Artwork
Untitled

Untitled is a graphite drawing by Mark Lombardi. It dates from 1999 and is held in the collection of the Museum of Modern Art.
About this work
Overview
The piece is held in the collection of The Museum of Modern Art, reflecting its significance in contemporary conceptual art practices.
This 1999 drawing by Mark Lombardi is executed in pencil and colored pencil on paper, part of a larger body of diagrammatic works that map covert financial and political relationships. Created shortly before his death, it exemplifies his method of transforming archival research into visual networks.
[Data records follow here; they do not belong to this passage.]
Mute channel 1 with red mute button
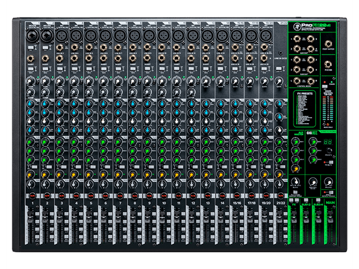tap(32, 195)
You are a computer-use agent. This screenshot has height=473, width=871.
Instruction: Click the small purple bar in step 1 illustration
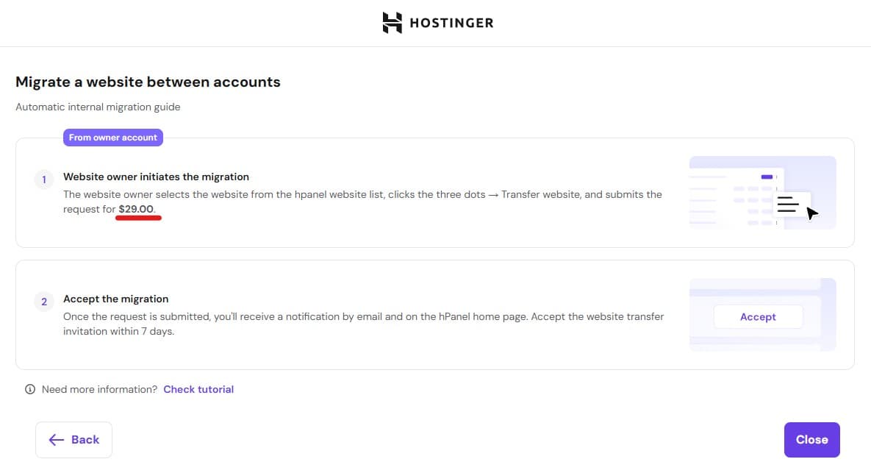767,177
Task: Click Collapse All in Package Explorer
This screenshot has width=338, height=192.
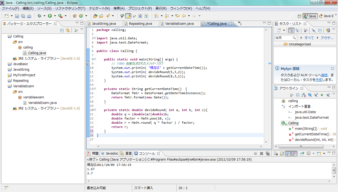Action: tap(62, 30)
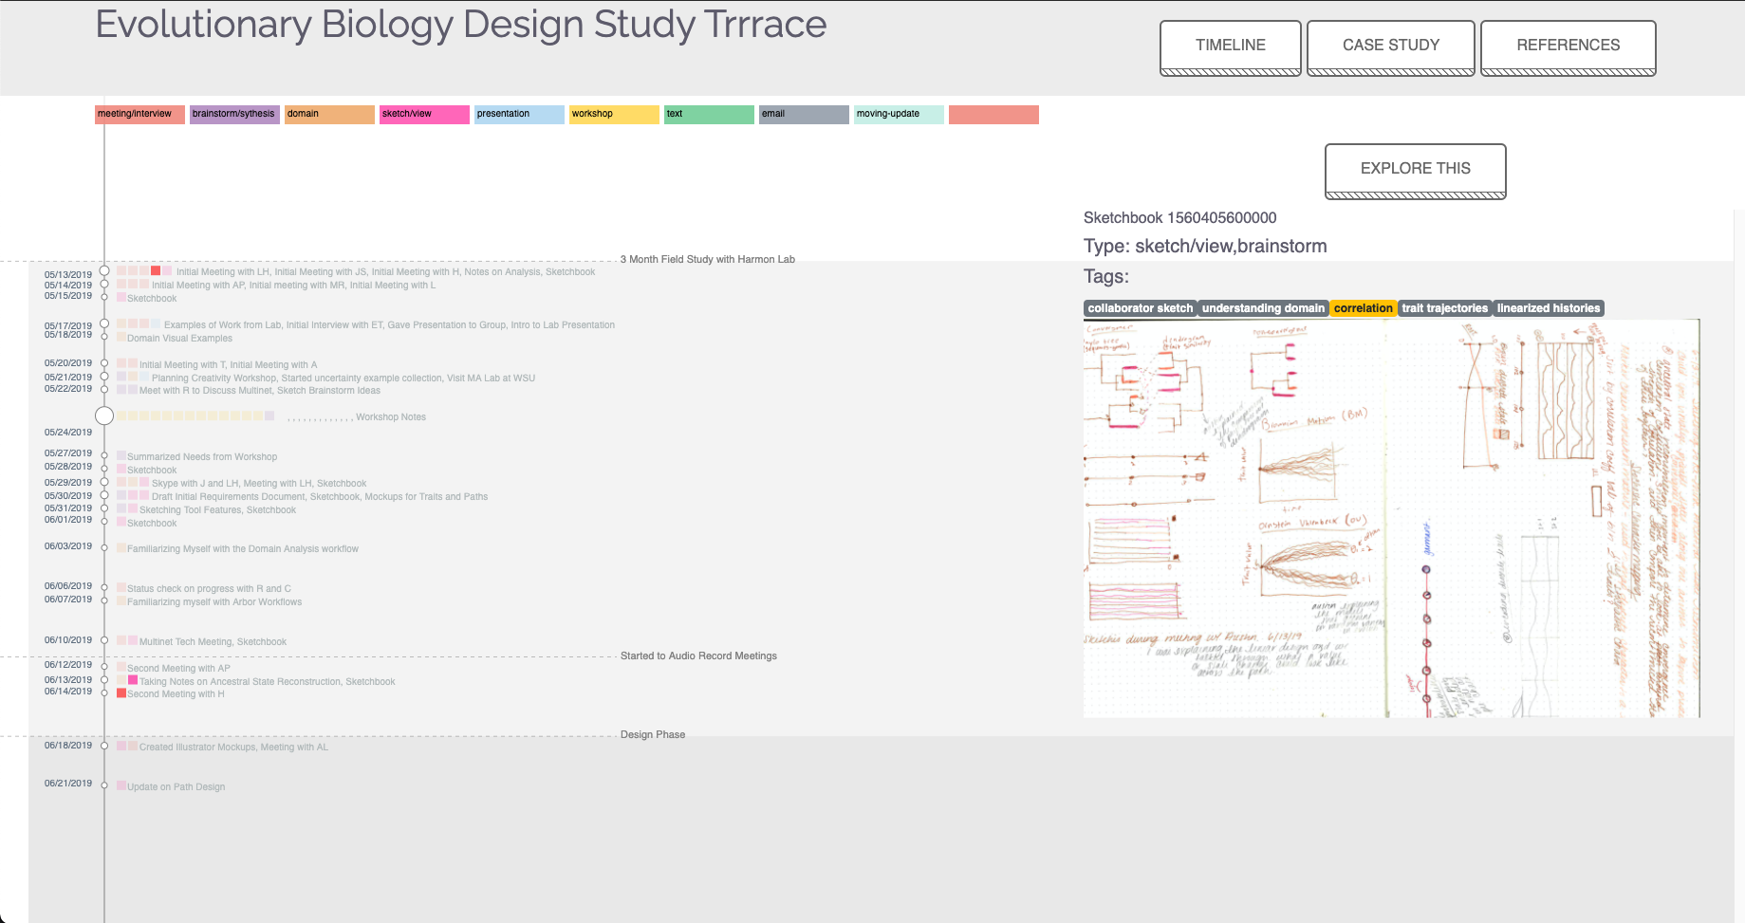
Task: Select the 06/21/2019 timeline marker
Action: click(x=104, y=785)
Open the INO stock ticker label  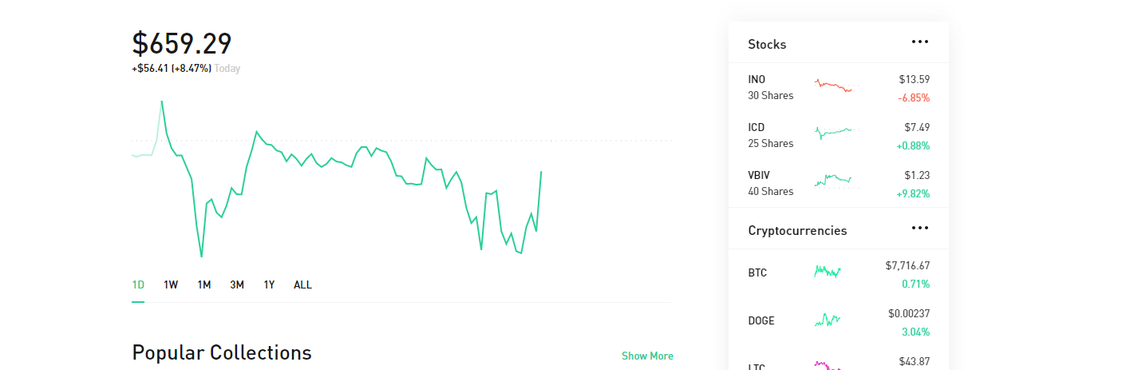pyautogui.click(x=757, y=79)
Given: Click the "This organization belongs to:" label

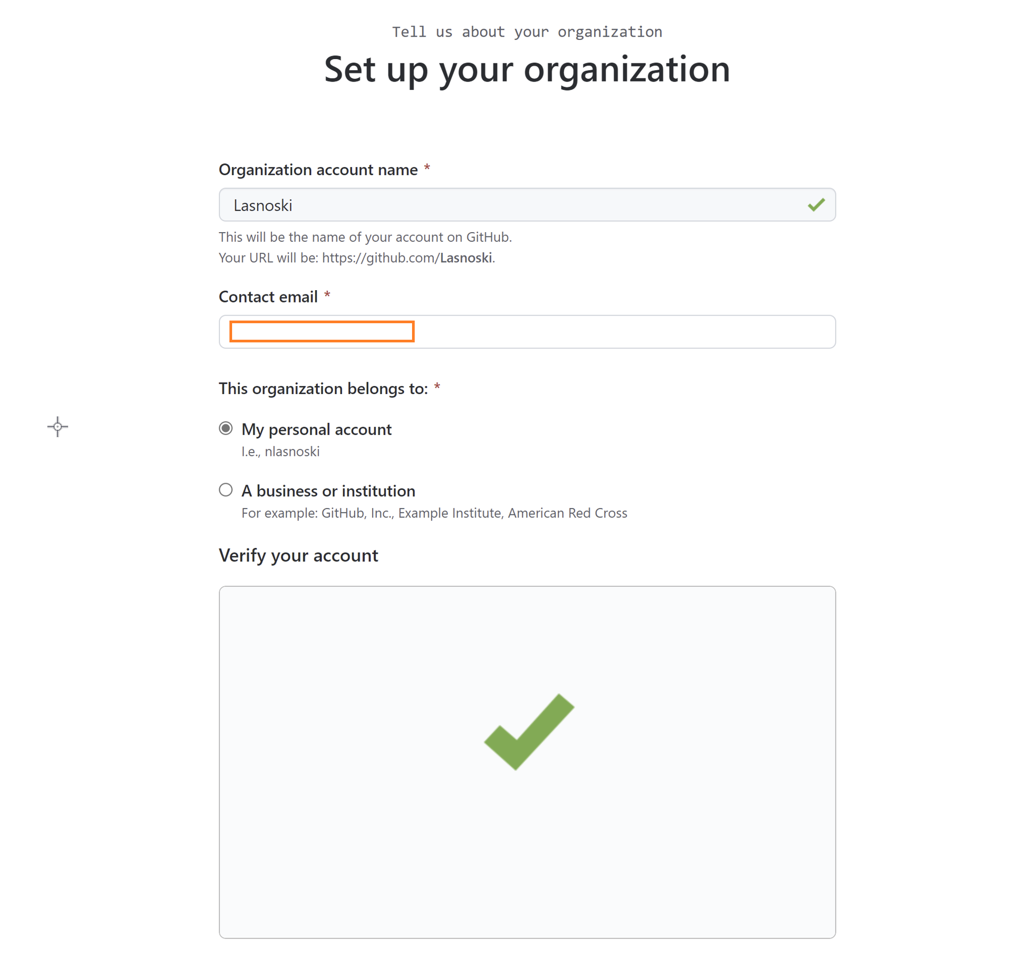Looking at the screenshot, I should (323, 389).
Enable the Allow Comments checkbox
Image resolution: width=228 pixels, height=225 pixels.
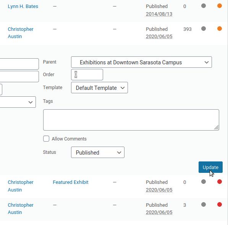click(46, 139)
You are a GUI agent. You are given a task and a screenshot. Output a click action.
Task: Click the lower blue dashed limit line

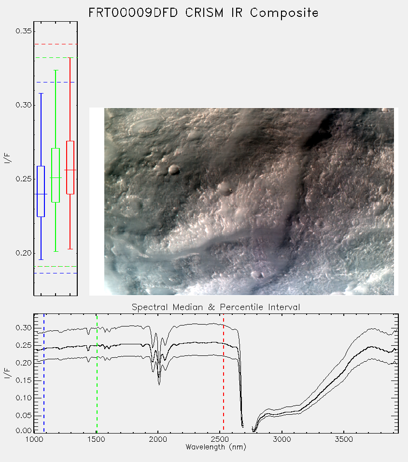click(x=56, y=273)
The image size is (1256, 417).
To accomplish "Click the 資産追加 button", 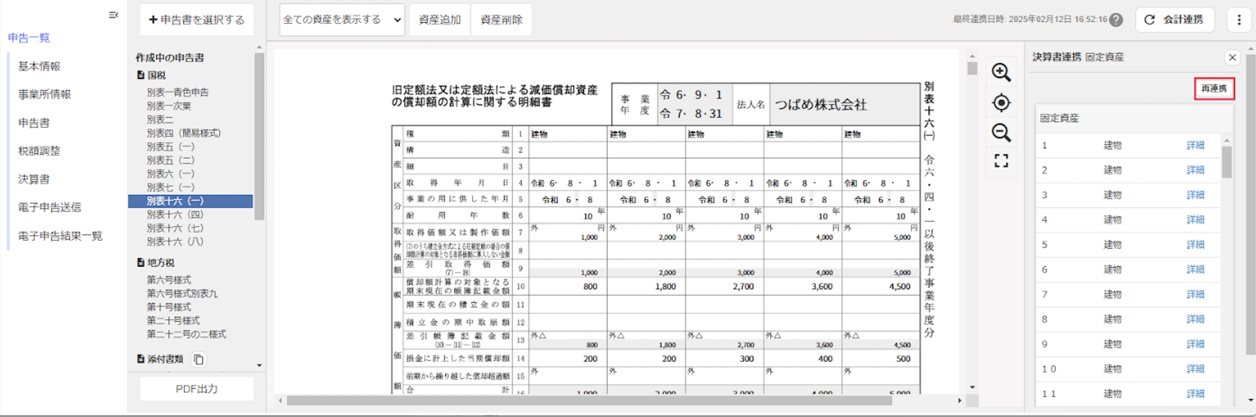I will (440, 20).
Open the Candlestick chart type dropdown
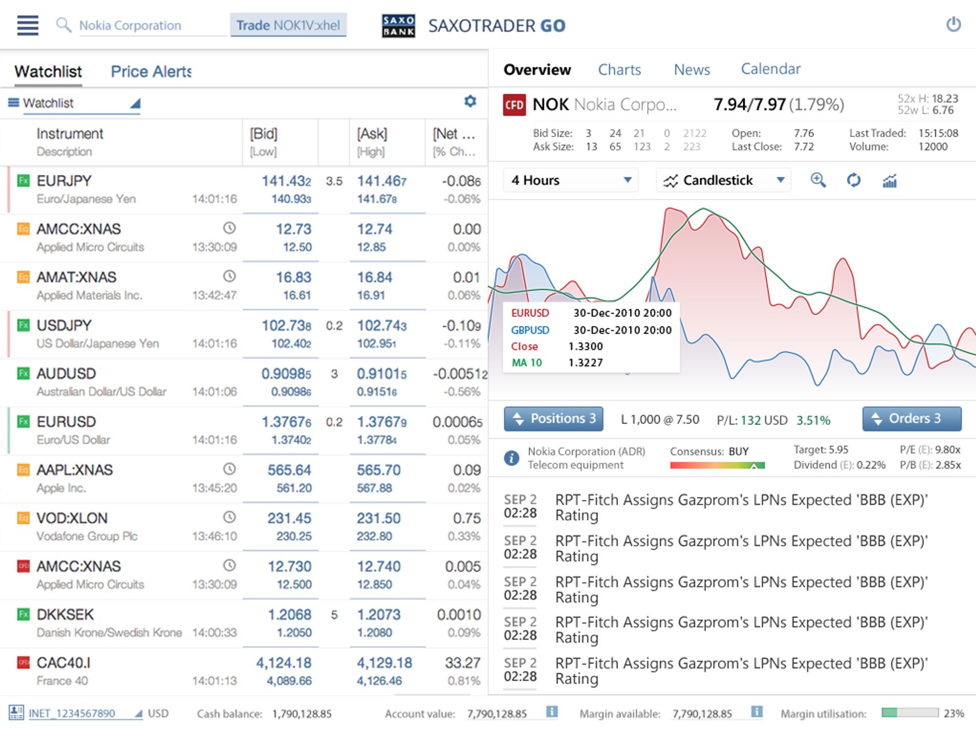This screenshot has height=732, width=976. [x=724, y=180]
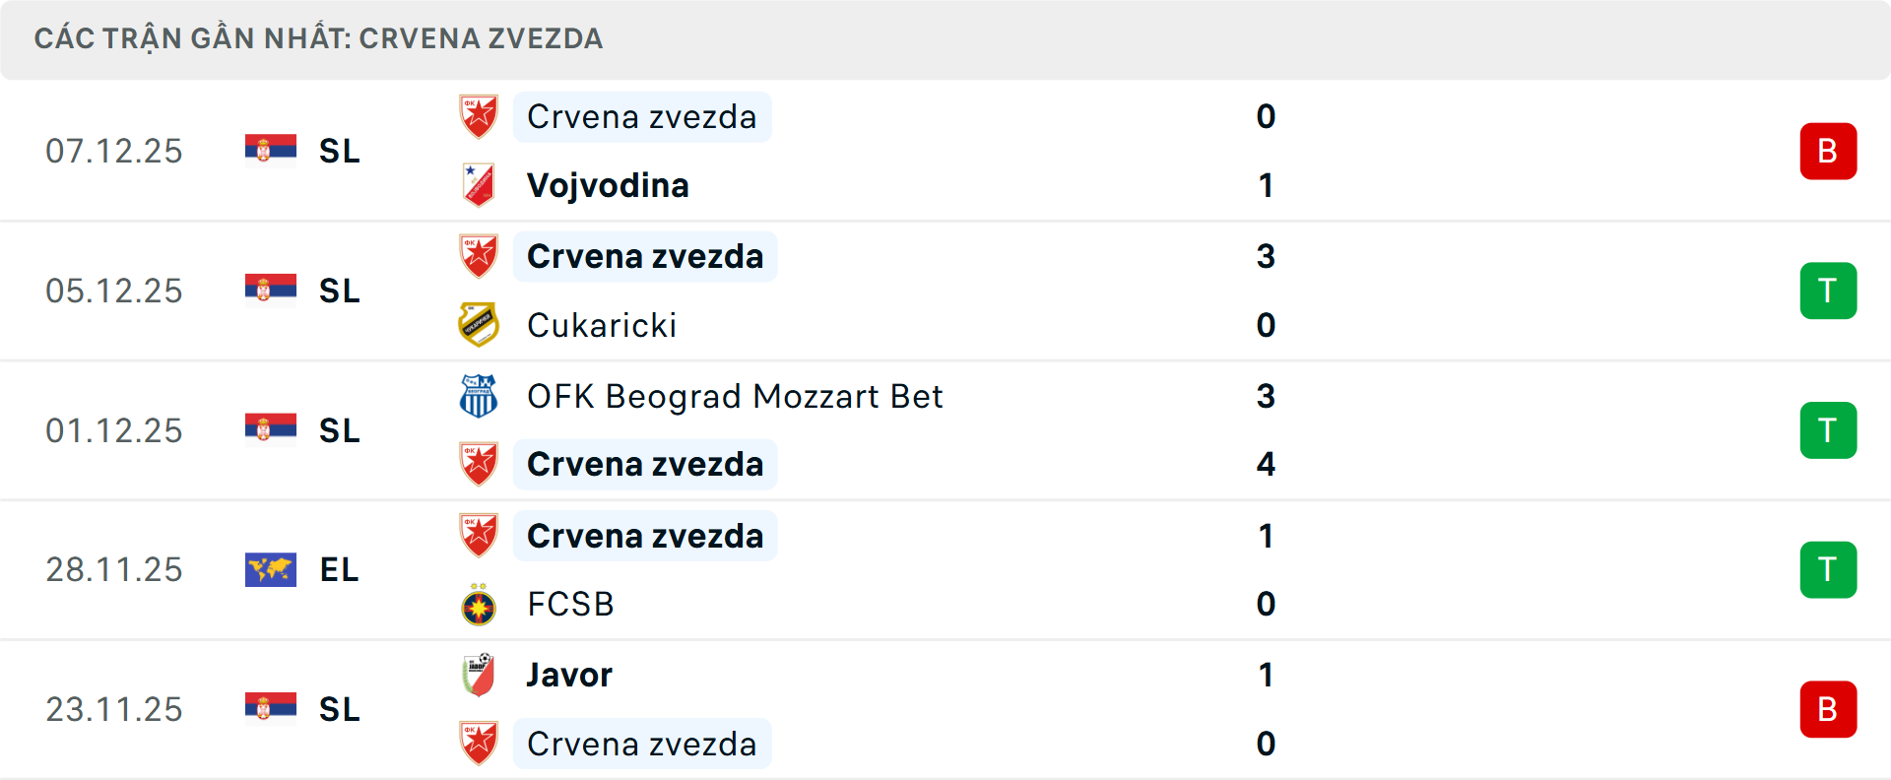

The piece is held in the collection of The Museum of Modern Art, reflecting its significance in contemporary conceptual art practices.
Subject & Meaning
The drawing maps connections between individuals and entities linked to financial misconduct, likely involving corporate, governmental, or criminal actors. Names are inscribed within circles, connected by lines that suggest influence, transactions, or complicity. The absence of clear hierarchy or legend invites viewers to interpret the relationships themselves, emphasizing the opacity of power structures.
Technique & Style
Lombardi used pencil for structural lines and light colored pencil to differentiate nodes or emphasize relationships. The work’s sketchlike quality—uneven lines, sparse color, and handwritten annotations—conveys a sense of ongoing investigation rather than polished completion. This aesthetic reinforces the provisional nature of truth in the systems he documented.
History & Provenance
Created in 1999, this work belongs to Lombardi’s final series, produced during intense research into global financial scandals. After his death in 2000, his drawings gained institutional recognition, with this piece entering The Museum of Modern Art’s collection as part of a broader effort to preserve his critical documentation of power networks.
Context
Lombardi’s work emerged in the 1990s amid growing public scrutiny of financial deregulation and corporate corruption. His drawings responded to media reports and government investigations, translating complex paper trails into accessible visual forms. Unlike traditional journalism, his method prioritized pattern recognition over narrative, offering a structural critique of institutional secrecy.
Legacy
Lombardi’s drawings influenced later artists and researchers working at the intersection of data visualization and political critique. His approach—combining archival rigor with hand-drawn clarity—established a precedent for using drawing as a tool for investigative inquiry. Institutions now recognize his work as vital to understanding late 20th-century power dynamics through visual means.
Artist & collection
Artist
Mark Lombardi (March 23, 1951 – March 22, 2000) was an American neo-conceptual artist who specialized in drawings that document alleged financial and political frauds by power brokers, and in general "the uses and abuses of power".